Alliance Alert: Yesterday morning, the Alliance for Rights and Recovery held a press conference at the Capitol alongside family advocates, former law enforcement officers, housing providers, and representatives from mental health and legal rights organizations to call for expanded voluntary services and the rejection of any expansion of involuntary commitment in the final state budget.
Advocates expressed deep concern with Governor Hochul’s proposal to expand the use of involuntary commitment, particularly as thousands of New Yorkers remain on long waitlists for services they are actively seeking—such as supportive housing and case management. As we emphasized yesterday, it is unacceptable to prioritize forced treatment when the system cannot even meet the current demand for voluntary care.
Speakers also renewed calls for the state to finally utilize the mental health incident review panels, established in law over a decade ago, to publicly investigate violent incidents involving individuals with mental illness.
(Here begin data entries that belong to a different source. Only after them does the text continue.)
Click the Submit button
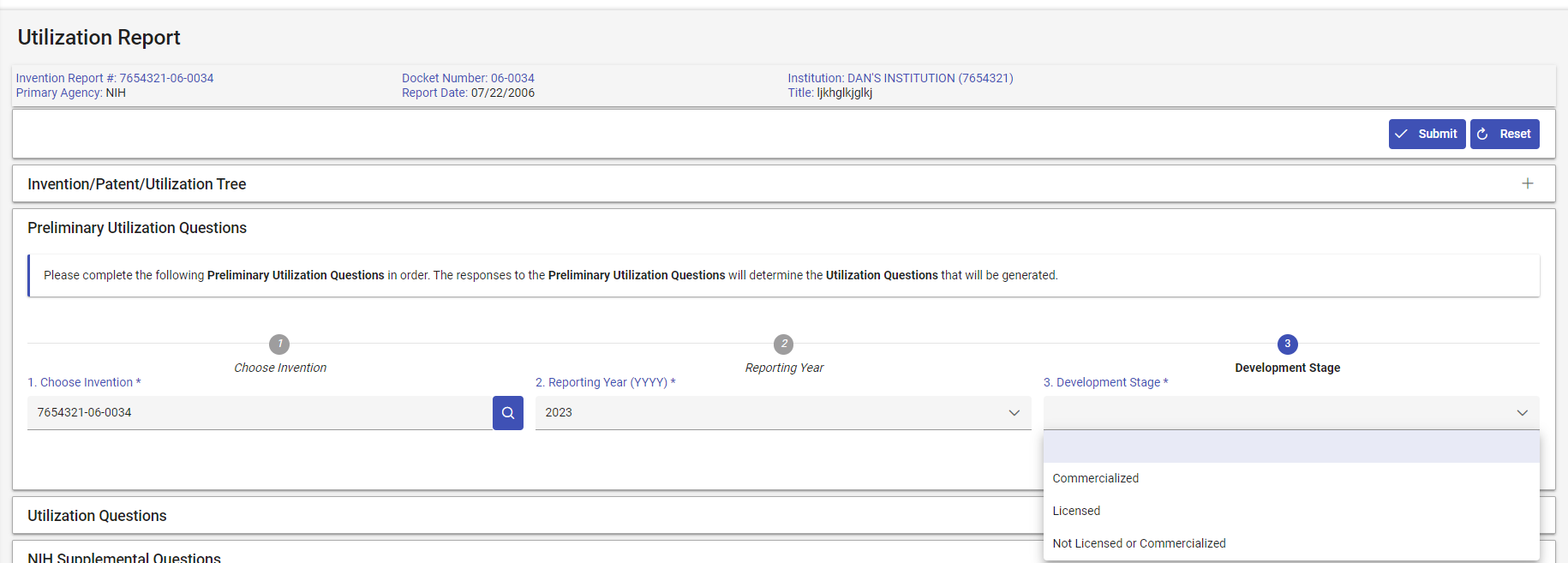[x=1427, y=134]
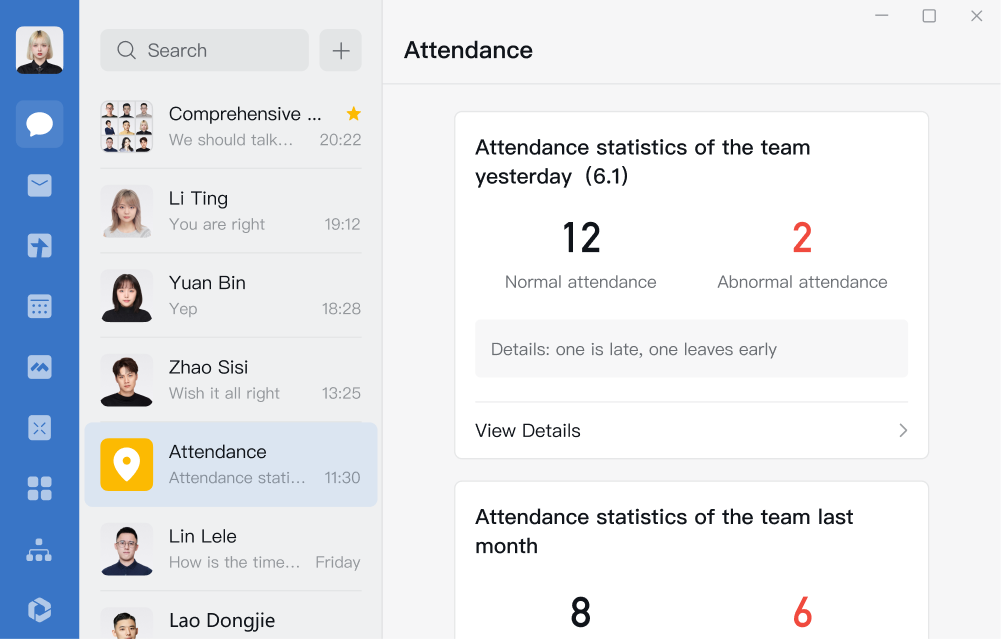Open the Messages chat bubble icon
This screenshot has height=639, width=1001.
pos(40,124)
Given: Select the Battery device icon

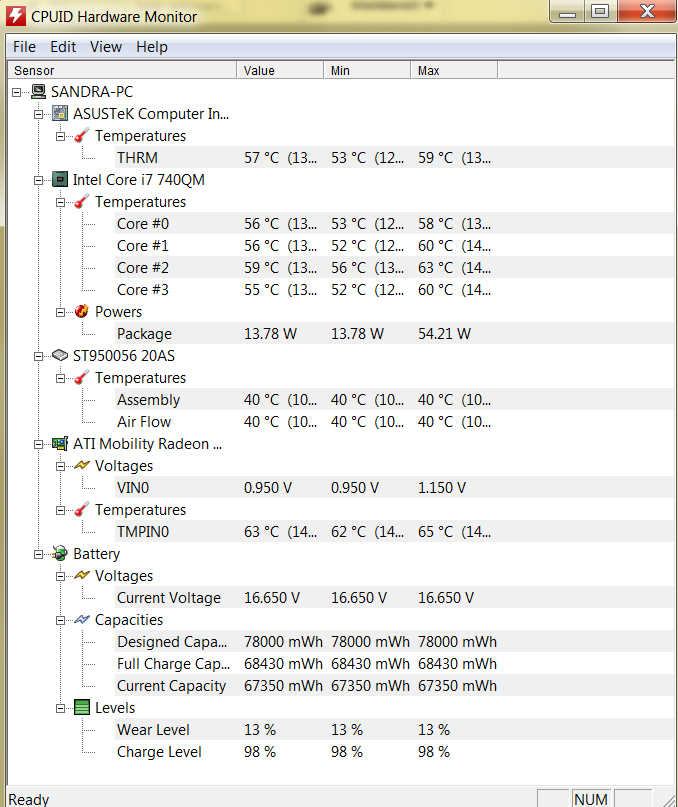Looking at the screenshot, I should point(60,554).
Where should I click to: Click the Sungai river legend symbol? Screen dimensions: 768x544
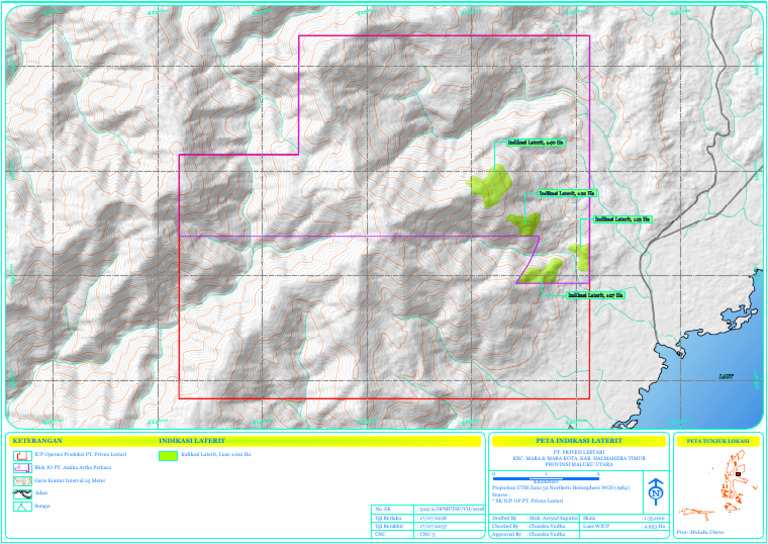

These panels would identify gaps in the system and provide clear recommendations to improve services and prevent future tragedies—yet, not one has been convened since the law passed in 2013.
Additionally, advocates called for:
- Full implementation of Daniel’s Law to replace police responses to mental health crises with peer- and health-led teams.
- Immediate action to unlock and fund the 2,000–4,000 vacant supportive housing beds in NYC and additional units statewide.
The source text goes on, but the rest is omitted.